It is natural for a well-meaning spouse to help you towards self-growth and point out ways you can improve yourself. But what if this tendency is carried to such an extent where it begins to hurt your sense of self-worth and self-confidence. Here are a few ways to deal with a spouse who is all the time and overly critical of you.
It is not about you.
To begin with, realize that your spouse’s critical behavior has little or nothing to do with you. He/she might be busy the whole day finding fault with your cooking, your sense of style, the way you keep your things and the people you meet. But this is not really a reflection of the rightness or wrongness of your own choices or qualities. This is happening merely because your spouse’s perceptions are different from yours. Like for an emotionally mature person, parking the car at a mere five degree slant might not seem a big thing, but for an overly critical person, the action is not merely unacceptable but actually a reflection of your inability to drive or learn a new skill. And since you cannot fight with a person’s perceptions or tell them that they are wrong to feel that way, it is best to ignore such negative attacks.
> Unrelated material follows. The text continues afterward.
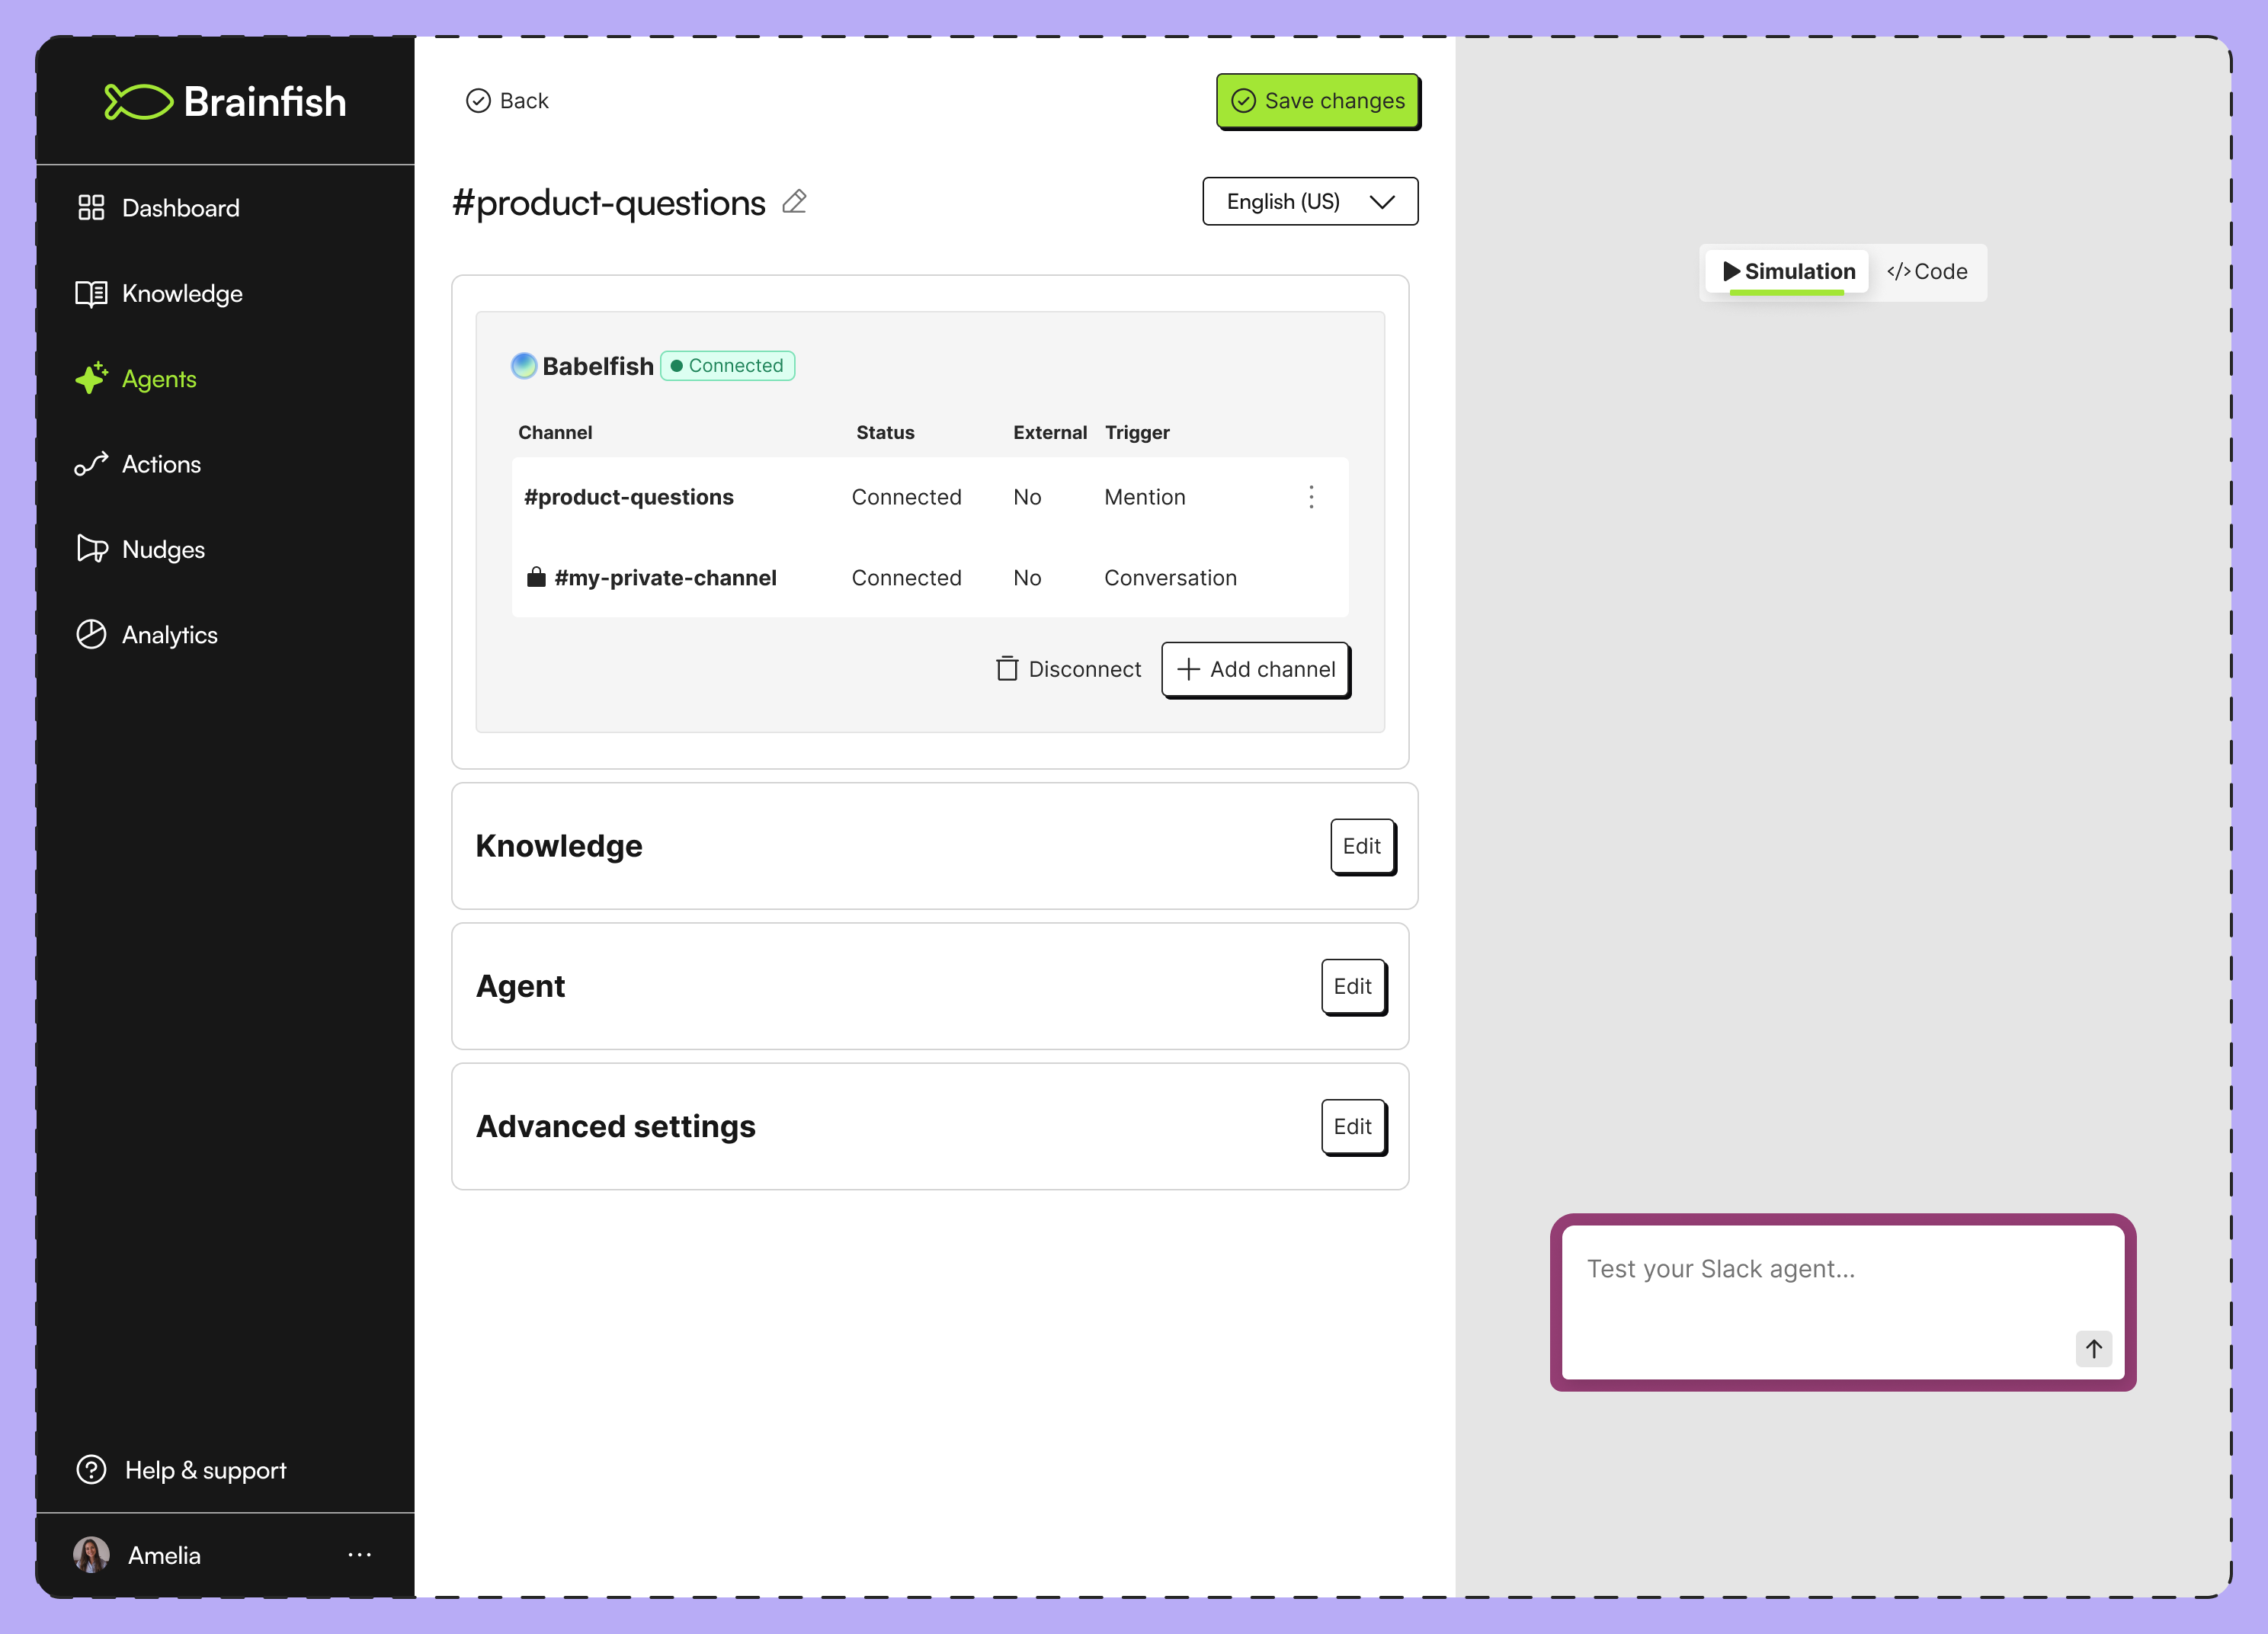Click the send arrow in test box
The image size is (2268, 1634).
2093,1348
In fact an extreme form of a critical tendency is likely to be an expression of a person’s sense of insecurity or a sense of loss of self-control which makes them to focus on the faults of others so that they can feel better about themselves So even though it may be hard not to get depressed by constant barbs from your spouse – after all they are directed at you – try not to take them personally.
Don’t let the criticism get you down. Facing constant negative feedback from the person you love is difficult to accept. But don’t let your partner’s negative comments ruin your day or spoil your mood. Tell yourself that only you have the power to control your mood and no one else. Don’t give away this power so easily. Moreover remind yourself that you are responsible for your own feelings and your spouse cannot make you feel unhappy or bad about yourself without your consent.
Don’t get defensive.
It may severely try your patience to listen to yet another catalogue of your faults, but try to listen calmly instead of getting defensive. Cutting off your spouse prematurely or reacting with an impatient gesture or tone of voice will only blow up the situation and give your spouse another excuse to criticize your apparently volatile behavior. Rather give your spouse an opportunity to be heard, so that they feel they have had their say and then you can either choose to ignore the complaints or give your side of the matter.
Don’t react with counter-criticisms.
You know that your spouse’s overly critical behavior is an expression of some flaw in his/her personality but your spouse doesn’t. So replying to your partner’s constant negative attacks by pointing out their faults in turn will make little sense to your spouse and only escalate the fight to ugly levels. Your spouse is just not aware of how unfair or distressing their excessive criticism is and launching a direct attack to convince them that they are mistaken will almost always fail to produce any constructive result.
Consider their point of view.
When your spouse launches into yet another litany of your faults, you may be tempted to tell yourself, “Here we go again…” and mentally switch off. But just this time, consider if your spouse’s complaints might have something to them after all. No human being is perfect and everyone has some faults or other. Perhaps some of your sloppy habits are actually irksome to your partner – after all no one enjoys the sensation of a damp bed which may be the result of your leaving the wet towel on the covers. So take a moment to consider if through his/her usual harangue, your spouse is making a valid point. It is only too easy to get upset and decide that the criticism is unfair and miss the part which has a grain of truth after all.
Have a chat.
It is of little use getting defensive and angry when your spouse is in the midst of yet another negative attack on your behavior. Rather schedule a time to have a talk with your spouse. Discuss how you are feeling unhappy and depressed at being ticked off all the time. Let your partner know that being constantly criticized does not want to make you try harder – in fact it only makes you feel more discouraged and wish to give up on making a difference. Also point out that if this continues over time, your feelings of despair and hopelessness may even make it difficult for you to continue in the relationship. End the discussion by reaffirming your love for your spouse and your readiness to improve any aspect of your behavior which may be actually upsetting him/her. If talking face to face with your partner seems too hard, perhaps you could even write him/her a letter. Here too, sandwich concerns of your emotional well-being between affirmations of love and support for your spouse.
Seek professional help. No matter how strong a person is, facing negative energy day in and day out for a length of time may be enough to wear away all traces of one’s self-esteem and happiness. If you feel you are facing such a situation, ask your spouse to accompany you to a marriage counselor or therapist. Sometimes an overly critical behavior may not be about mere nit-picking but about a dysfunctional personality in which case it may not be possible for you and your spouse to deal with the effects by yourselves.
So no matter how distressing a spouse’s overly critical nature may appear to be, there are ways to deal with it. The only requirements are tact, patience and of course the desire, on both sides, to make your marriage a happier one.